### GIVEN REQUEST 1
List every feature that the cafe essay names as surrounding the cafe on East Washington Street.
### GIVEN REQUEST 2
According to the cafe essay, what did the little old man use to pay for his cup of coffee?
### GIVEN REQUEST 3
In the cafe essay, replace "espresso" with "latte" and reproduce the passage from "Morning after morning" to "one by one.".

On East Washington street in Indianapolis, among the homeless shelters, drug stores, and sagging rooftops, there sits a little cafe. It’s not what you would expect to find in this neighborhood and that’s what drew my interest to work there for four months as a barista.
My experience was a mixture of dull hours accented by heart-pumping moments.
There were long afternoons where the only people who came in merely asked for a glass of water or the bathroom. Then there were times like the day a fight broke out right outside, and my manager ran to lock our doors before the fight was brought into the cafe. Police appeared, traffic swerved as the fight between two teen-age girls fell right into the busy street.
My heart broke when a little old man come in to buy a cup of coffee with nine dirty quarters. He wore a leather police jacket and never smiled. With his grey mustache pressed against the rim of his cup, he quietly drank his coffee in the back corner of our shop and stared blankly out the window. I saw him every day, and though I never learned his name did learn how he liked his coffee: a little cream and a lot of sugar.
My heart broke to see a shirtless man, in the heat of summer, walk in looking for something to drink. A baby clothed in just a diaper was pressed to his chest, maybe a month old. The child’s tiny arms ended in tightened fists, his legs far too skinny, his stomach flat and malnourished.
After a while I grew accustomed to this life. Driving through sad-looking streets, passing people I once thought were so scary, but now realized were just lost, confused, or seeking something to satisfy their addictions.
Though I worked on the East side, I had the luxury these people did not: to drive home at day’s end, to a safer, cleaner and more developed area of town.
But eventually I began to see pockets of light in this poverty stricken neighborhood. The church behind my cafe met regularly for bible study at our tables. Wheeler Mission’s staff often came in and shared about the work they were doing, while I fixed their coffee.
Day after day I mopped the floors of my cafe and prayed for the people who passed by the windows.
Morning after morning I clocked in and pulled shots of espresso for our regulars. I began to wonder if this was my calling, to be a barista in a poor area of my city and serve people one by one.
Then one day I was offered a job with the state government. Two weeks later I was clocking out for the last time and moving my career down to West Washington Street on the other side of town.

### SOURCE EXCERPT
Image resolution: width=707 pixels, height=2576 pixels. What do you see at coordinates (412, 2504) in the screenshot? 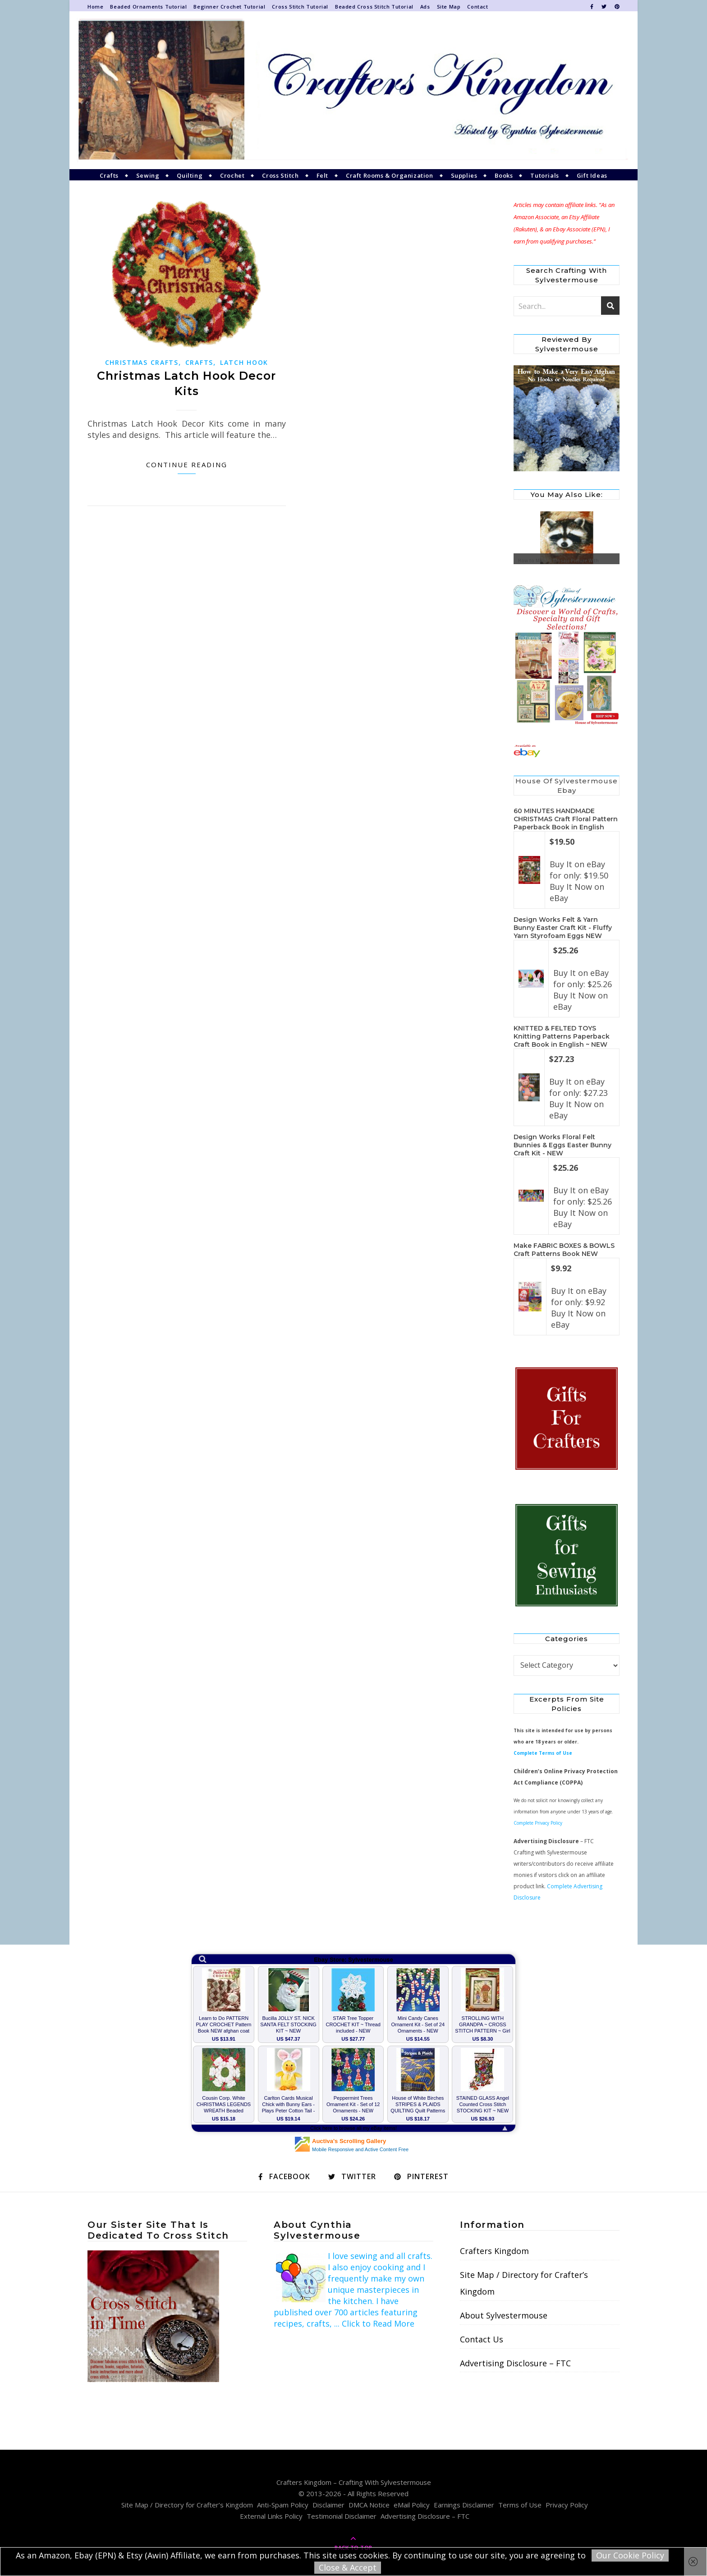
I see `eMail Policy` at bounding box center [412, 2504].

### ANSWER 1
Homeless shelters
Drug stores
Sagging rooftops

### ANSWER 2
He paid with nine dirty quarters.

### ANSWER 3
Morning after morning I clocked in and pulled shots of latte for our regulars. I began to wonder if this was my calling, to be a barista in a poor area of my city and serve people one by one.